On the trail of S’Arxiduc (Part 2): Monestir de Miramar
Following on from our visit to Son Marroig, our tour of the Deia coast on the trail of S’Arxiduc, the Archduke Ludwig Salvador, took us back towards Valldemossa and to the Miramar Monastery. Contrary to the name, there is very little left of the 13th Century monastery which once stood on the site, other than one length of what must have been a stunning cloister, now to be found almost floating amidst a garden full of flowers. However what was left of the monastery was purchased by the Archduke in 1872 when he fell head over heels in love with the coast, and there he converted the site into another of his great coastal houses.
The old monastery, the house an its gardens
Today the main attraction of the house is undoubtedly the gardens and land which surround it. As the Archduke himself declared: “Without doubt no other place on earth deserves with more reason the name Miramar”. And on this count, I could not disagree, for just beyond the more formal gardens which surround the ancient chapel and old cloister remains, extensive land takes the visitor all the way to a cliff edge which benefits from utterly breathtaking views over to Son Marroig and the stunning emerald sea below.
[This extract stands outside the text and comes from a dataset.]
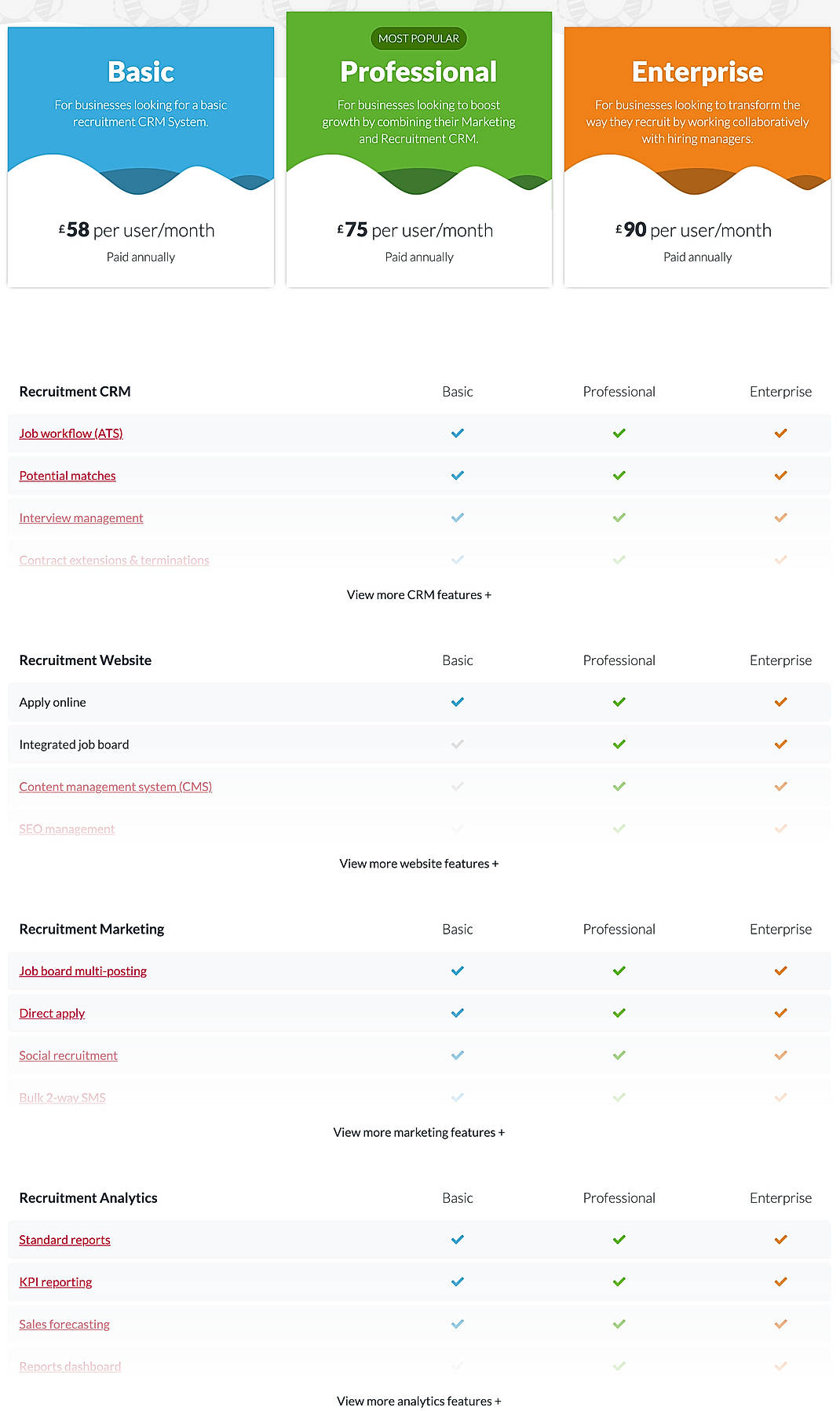Toggle the Professional checkmark for Social recruitment
Image resolution: width=840 pixels, height=1411 pixels.
(619, 1055)
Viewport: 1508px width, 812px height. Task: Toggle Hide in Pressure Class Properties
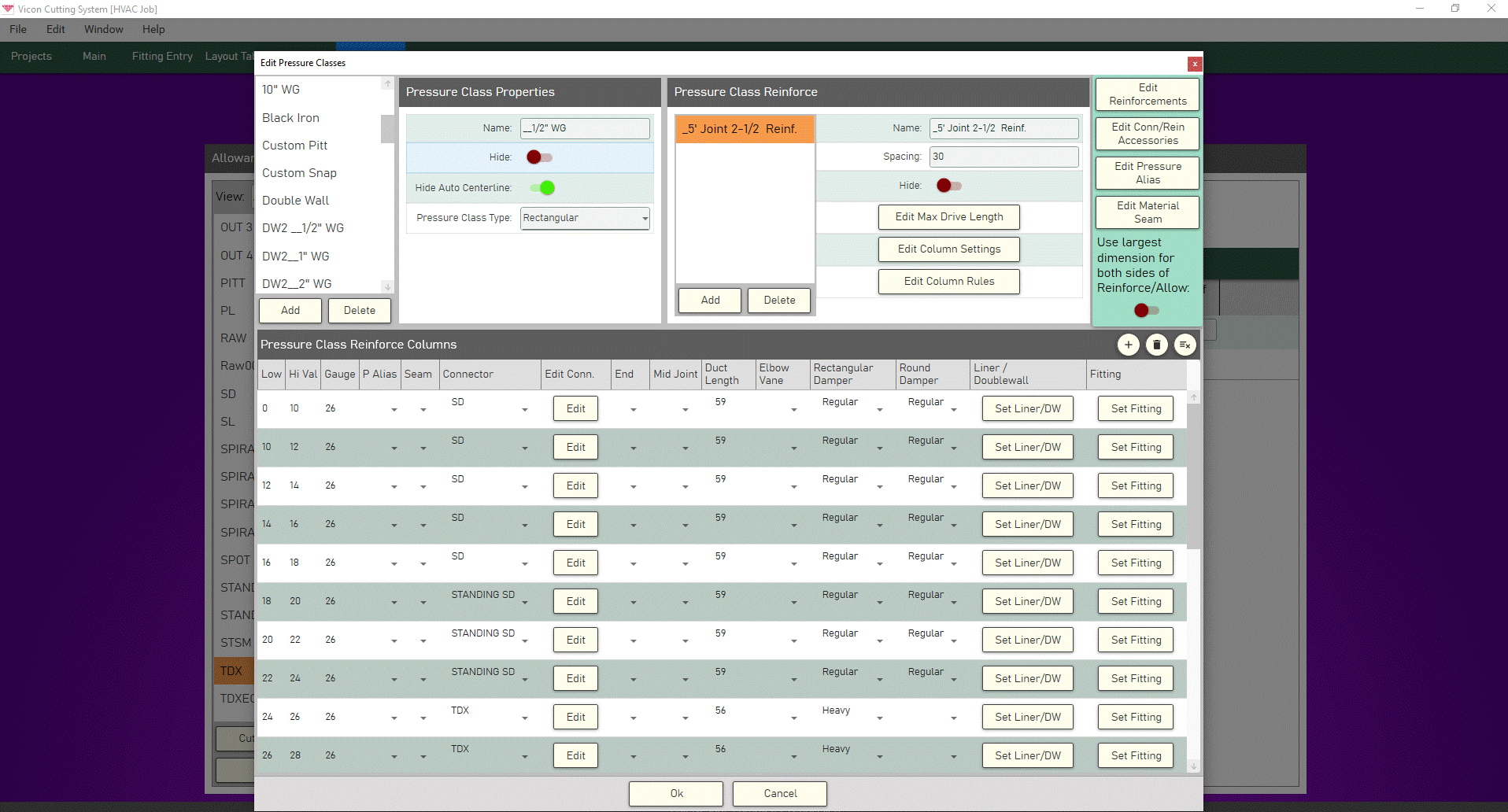coord(539,157)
From there, the grounds lead on to a mysterious Italianate pool, and beyond a series of canals and mills which appear to be left over from the ingenious reign of the Moors whose engineering innovations managed to tame this otherwise uninhabitable land long before the Archduke arrived.
Views and aspects of the land beyond
It is not at all hard to appreciate why the Archduke fell so in love with this incredible strip of coastline, and it is thanks to him that much of the coast today remains unspoilt and unashamedly beautiful for us all to enjoy today.